The full code for this tutorial with additional commentary can be found in the file pantry.tutorials.mat2yann.py.

If you have toolbox cloned or downloaded or just the tutorials downloaded, Run the code using,

pantry.tutorials.mat2yann.cook_svhn_normalized(location, verbose=1, **kwargs)[source]

This method demonstrates how to cook a dataset for yann from matlab. Refer to the pantry/matlab/setup_svhn.m file first to setup the dataset and make it ready for use with yann.

Parameters:
  • location – provide the location where the dataset is created and stored. Refer to prepare_svhn.m file to understand how to prepare a dataset.
  • save_directory – which directory to save the cooked dataset onto.
  • dataset_parms – default is the dictionary. Refer to setup_dataset
  • preprocess_params – default is the dictionary. Refer to setup_dataset.

Notes

By default, this will create a dataset that is not mean-subtracted.

class yann.utils.dataset.setup_dataset(dataset_init_args, save_directory='_datasets', verbose=1, **kwargs)[source]

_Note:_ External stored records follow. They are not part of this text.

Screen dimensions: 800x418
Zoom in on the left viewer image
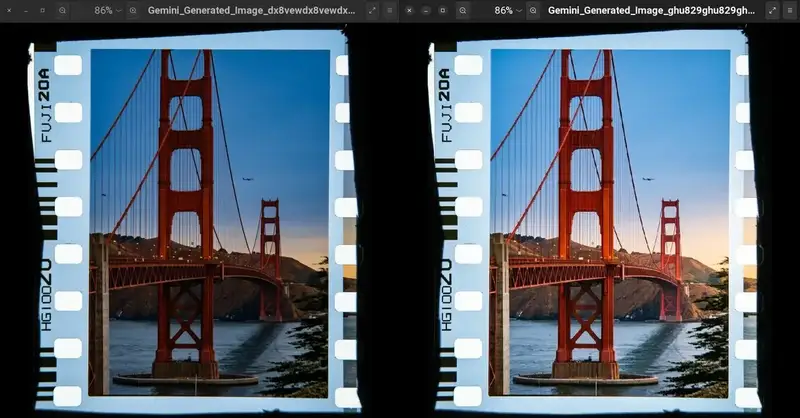coord(132,10)
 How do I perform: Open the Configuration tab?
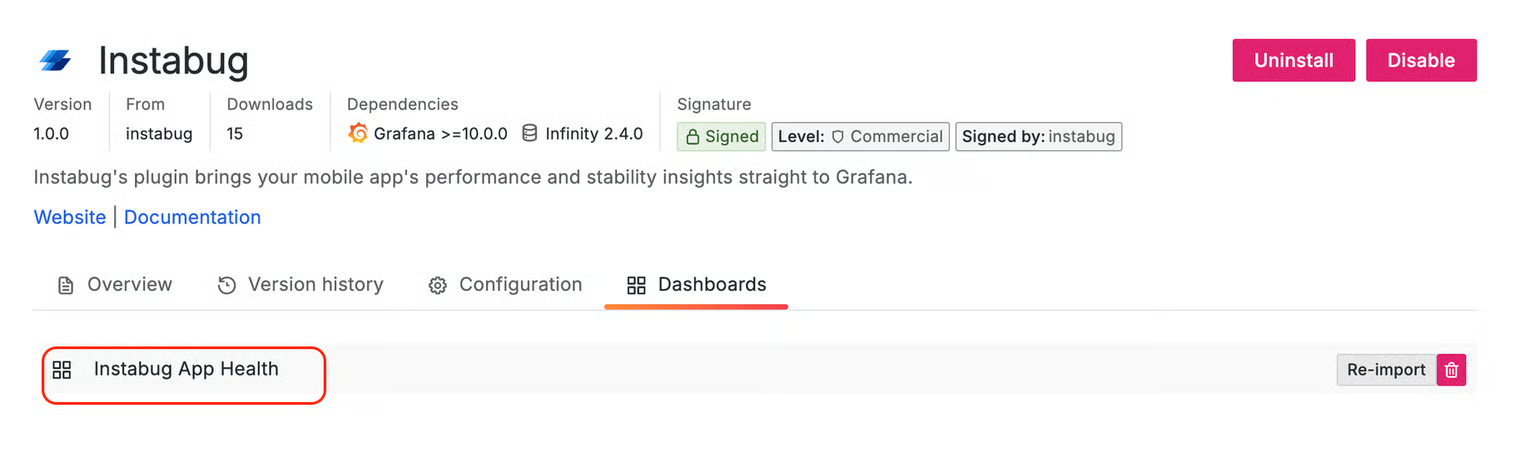point(505,285)
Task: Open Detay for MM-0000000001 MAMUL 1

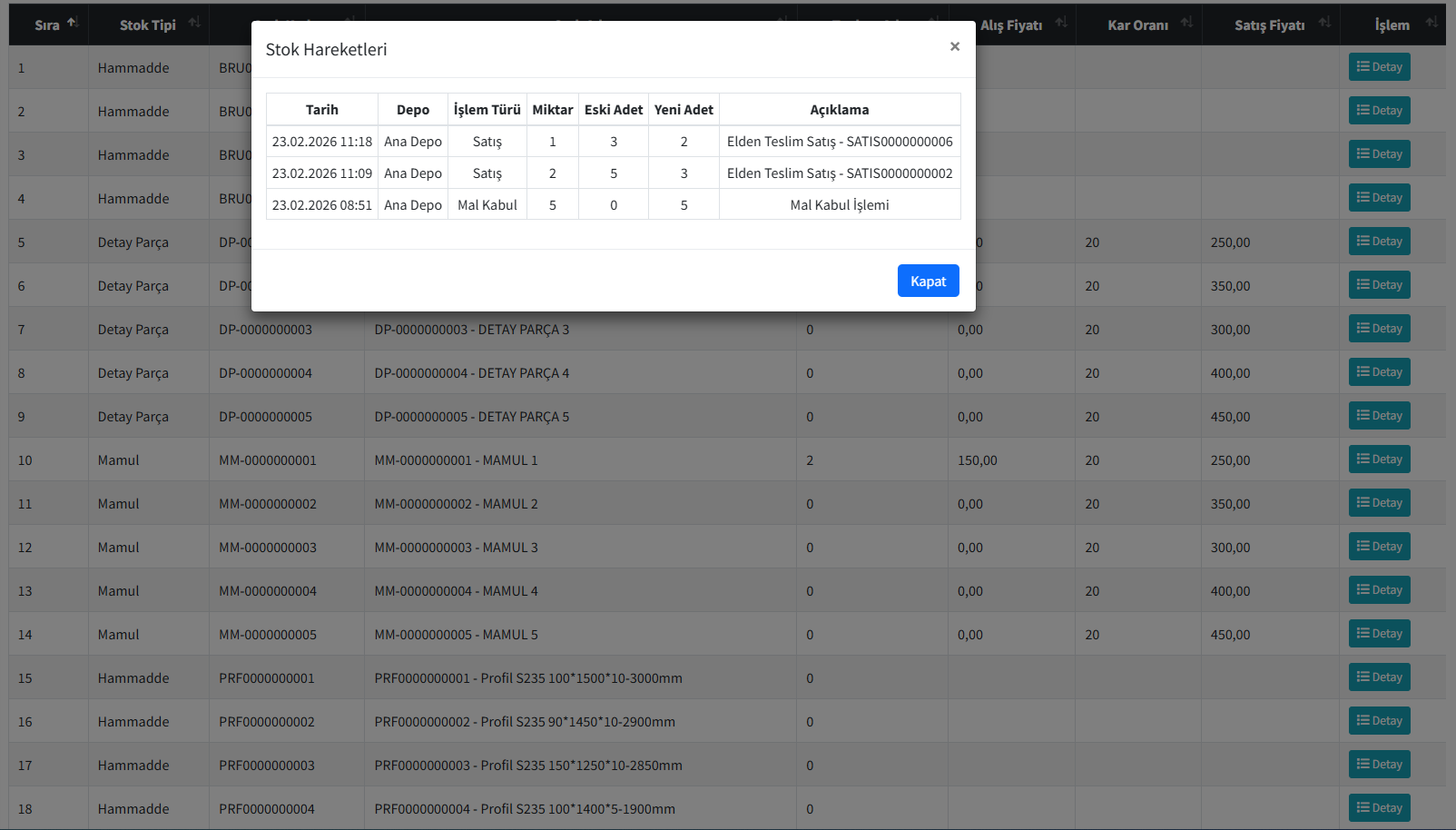Action: pos(1379,459)
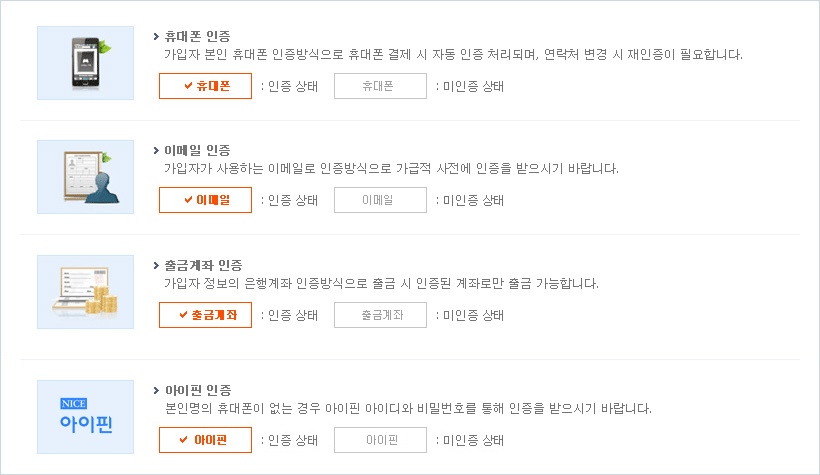This screenshot has width=820, height=475.
Task: Click the arrow bullet before 아이핀 인증
Action: pos(156,390)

The setup_dataset class is used to create and assemble datasets that are friendly to the Yann toolbox.

Todo

images option for the source. skdata pascal isn’t working imagenet dataset and coco needs to be setup.

Parameters:
  • dataset_init_args

    is a dictonary of the form:

    data_init_args = {
    
        "source" : <where to get the dataset from>
                    'pkl' : A theano tutorial style 'pkl' file.
                    'skdata' : Download and setup from skdata
                    'matlab' : Data is created and is being used from Matlab
                    'images-only' : Data is created from a directory of images. This
                            will be an unsupervised dataset with no labels.
        "name" : necessary only for skdata
                  supports
                    * ``'mnist'``
                    * ``'mnist_noise1'``
                    * ``'mnist_noise2'``
                    * ``'mnist_noise3'``
                    * ``'mnist_noise4'``
                    * ``'mnist_noise5'``
                    * ``'mnist_noise6'``
                    * ``'mnist_bg_images'``
                    * ``'mnist_bg_rand'``
                    * ``'mnist_rotated'``
                    * ``'mnist_rotated_bg'``.
                    * ``'cifar10'``
                    * ``'caltech101'``
                    * ``'caltech256'``
    
            Refer to original paper by Hugo Larochelle [1] for these dataset details.
    
        "location"                  : necessary for 'pkl' and 'matlab' and
                                        'images-only'
        "mini_batch_size"           : 500, # some batch size
        "mini_batches_per_batch"    : (100, 20, 20), # trianing, testing, validation
        "batches2train"             : 1, # number of files will be created.
        "batches2test"              : 1,
        "batches2validate"          : 1,
        "height"                    : 28, # After pre-processing
        "width"                     : 28,
        "channels"                  : 1 , # color (3) or grayscale (1) ...
    
            }
    
  • preprocess_init_args

    provide preprocessing arguments. This is a dictionary:

    args =  {
        "normalize" : <bool> True for normalize across batches
        "GCN"       : True for global contrast normalization
        "ZCA"       : True, kind of like a PCA representation (not fully tested)
        "grayscale" : Convert the image to grayscale
            }
    
  • save_directory – <string> a location where the dataset is going to be saved.
[2]Larochelle H, Erhan D, Courville A, Bergstra J, Bengio Y. An empirical evaluation of deep architectures on problems with many factors of variation. InProceedings of the 24th international conference on Machine learning 2007 Jun 20 (pp. 473-480). ACM.

Notes

Yann toolbox takes datasets in a .pkl format. The dataset requires a directory structure such as the following:

location/_dataset_XXXXX
|_ data_params.pkl
|_ train
    |_ batch_0.pkl
    |_ batch_1.pkl
    .
    .
    .
|_ valid
    |_ batch_0.pkl
    |_ batch_1.pkl
    .
    .
    .
|_ test
    |_ batch_0.pkl
    |_ batch_1.pkl
    .
    .
    .

The location id (XXXXX) is generated by this class file. The five digits that are produced is the unique id of the dataset.

The file data_params.pkl contains one variable dataset_args used by datastream.